Navigating AWS Service Migration: Challenges and Lessons Learned

CARS24 is an online platform that simplifies the process of selling and buying cars. We are a technology-driven marketplace and a pioneer in the used car segment.

The NBFC subsidiary, CARS24 Financial Services Private Limited, was founded in 2018 with the idea of financing the cars purchased via our platform.

We have historically hosted our services on the same AWS account, but recent audit compliance reasons forced us to migrate NBFC tech to a separate account, ensuring clear data ownership, proper segregation, and controlled data sharing with other entities.

In this post, we will share our journey of migrating services, including resources/dependencies, along with pitfalls and learnings.

Planning & Strategy

Given that our customers rely on our systems 24/7, achieving near zero downtime during migration was a top priority.

Our legacy setup used AWS ECS for container orchestration, while the new AWS account was built on AWS EKS. Since both environments were containerized, we decided to start with the migration of stateless services — essentially moving the application code first.

Stateless Migration

To kick things off, we deployed the application code in the new AWS account, while continuing to connect to dependencies (such as DB, S3, RabbitMQ) in the existing account.

We used Cloudflare for DNS, which allowed us to implement weighted routing. This enabled us to gradually shift traffic to the new environment, monitoring stability and performance before transitioning all traffic.

Stateful Migration

Once the stateless components were successfully running in the new account, we moved on to the more complex part: migrating stateful dependencies. Each one was evaluated for its criticality and the complexity involved in ensuring zero downtime.

1. AWS S3 — Object Storage

AWS supports cross-account S3 replication, which we used in two phases:

Initial batch copy of existing objects
Live replication for new/updated objects

Because S3 bucket names are globally unique, the application had to be updated to reference the new bucket names in the new account.

2. RabbitMQ (CloudMQ)

Since we use CloudMQ to host RabbitMQ, no data migration was necessary. We simply established VPC peering between the old and new environments to maintain seamless communication.

3. AWS MySQL RDS — Database

This was by far the most challenging part of the migration. To ensure continuous replication with minimal downtime, we set up real-time replication from the old RDS instance to the new one. This allowed us to switch over with minimal service interruption.

DB Replication — Approaches & Challenges

When it came to replicating our MySQL RDS database, we initially evaluated AWS Database Migration Service (DMS) for continuous replication. While DMS is often the go-to choice for such scenarios, we quickly ran into issues.

DMS Limitations

DMS failed to replicate certain tables that contained LOBs (Large Objects). We reached out to AWS Support to explore possible workarounds, but despite various tweaks and attempts, the replication remained unreliable for these critical tables.

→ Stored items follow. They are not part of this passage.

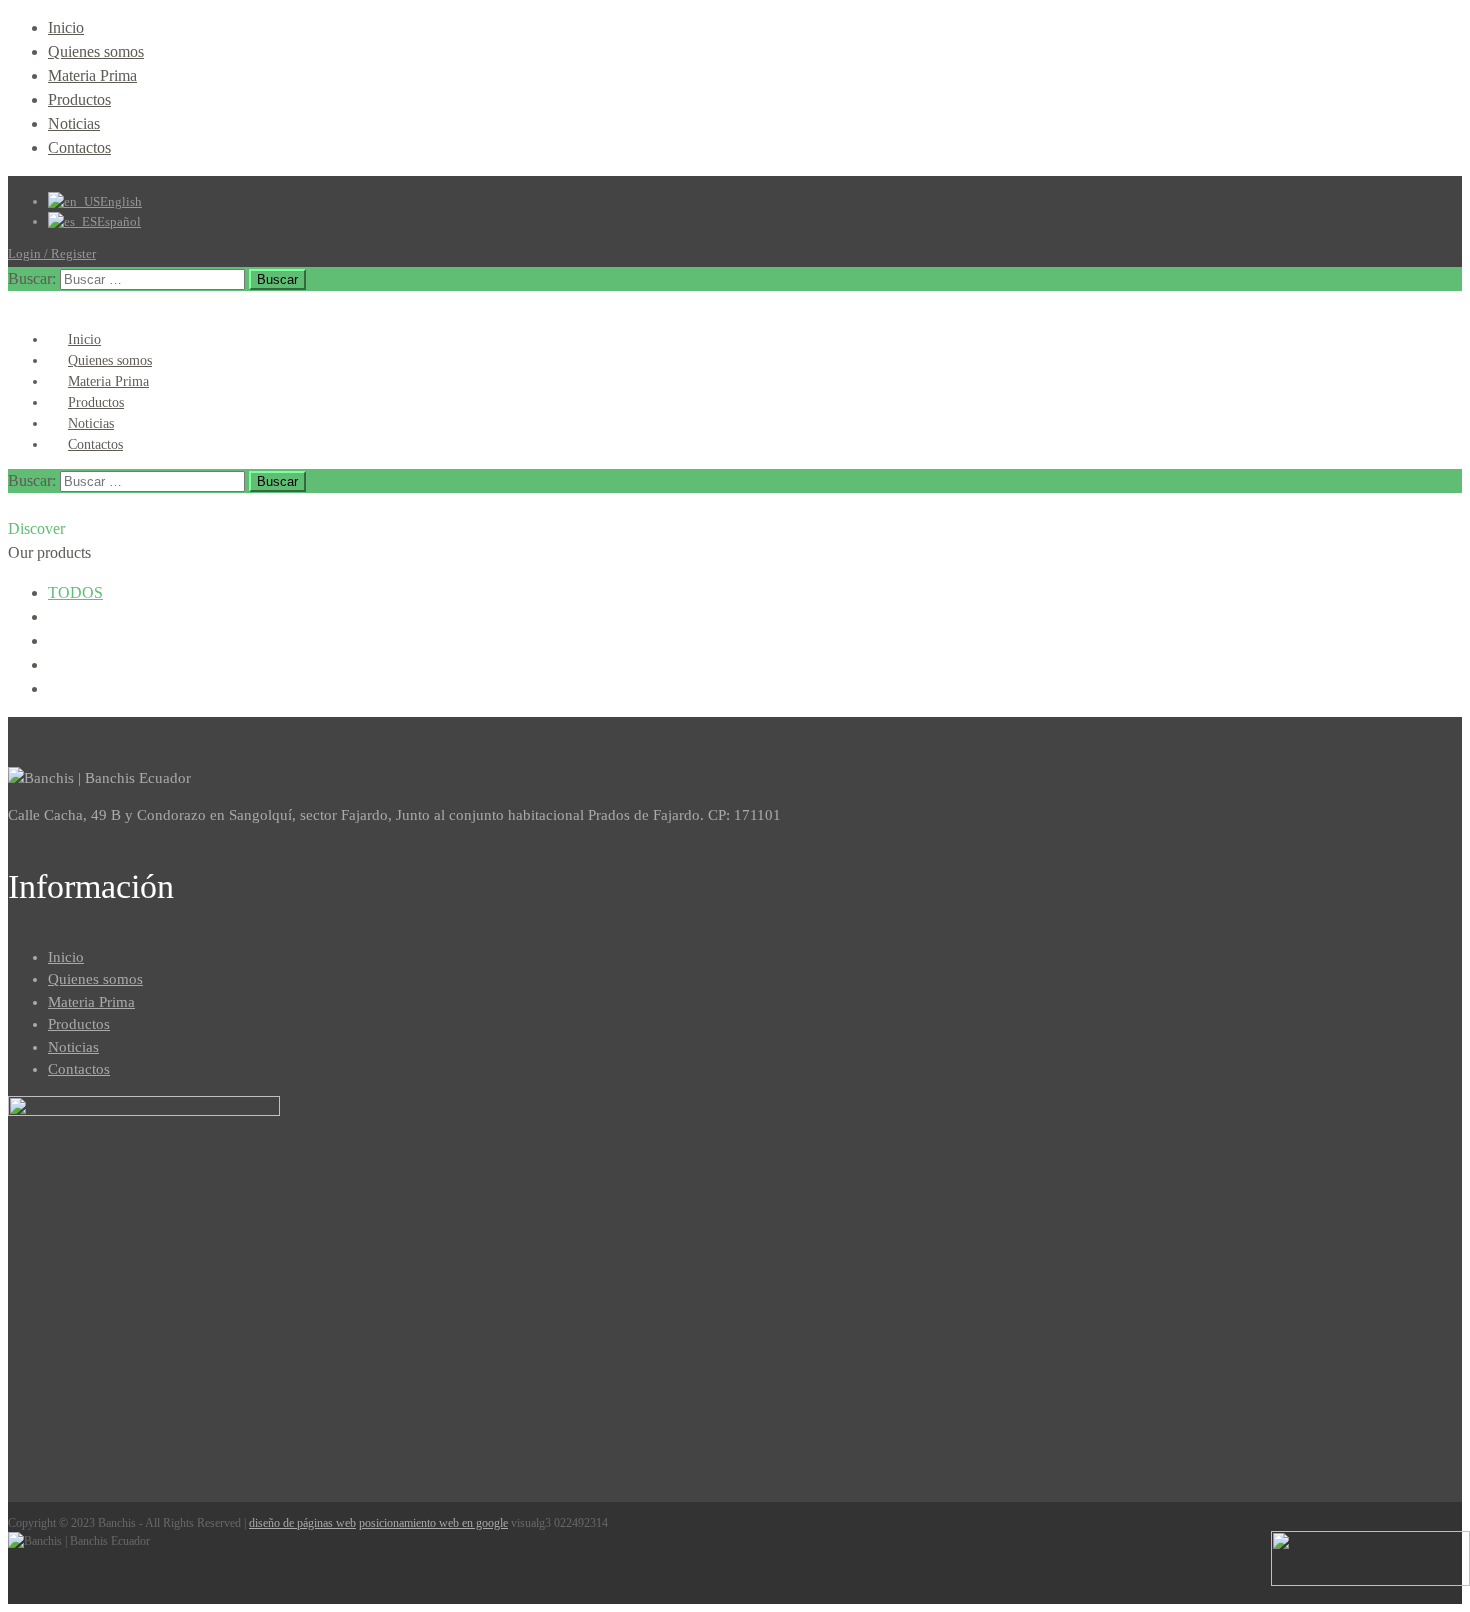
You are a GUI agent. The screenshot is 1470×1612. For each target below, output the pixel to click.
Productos (79, 99)
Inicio (66, 27)
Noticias (74, 123)
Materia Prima (92, 75)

Switching to Native MySQL Replication

Eventually, based on recommendations and our own assessment, we opted for native MySQL replication. It offered greater control and reliability for our specific use case. Here’s a high-level overview of the steps we followed:

Take a snapshot of the replica from the source account(Account A) and share it with the destination account(Account B).
Restore the shared snapshot in Account B and set up the replication from Account A’s master instance.
Once the replication is complete, stop the replication and direct the application to Account B’s instance, which now functions as the master.
Create a replica in Account B.

Learnings & Key Takeaways

One of the key decisions that contributed to the success of our migration was avoiding a “big bang” release. Instead, we opted for a phased approach, starting with stateless services before moving on to the stateful components. This not only reduced risk but also gave us the flexibility to handle unexpected issues more gracefully.

We also leveraged Cloudflare’s weighted routing to gradually shift traffic to the new environment. This allowed us to test the waters with real user traffic — without affecting the entire customer base.

Another major factor in our smooth migration was the time we invested in POCs, trials, and thorough testing in lower environments. These early-stage efforts helped us uncover potential issues well before they could impact production.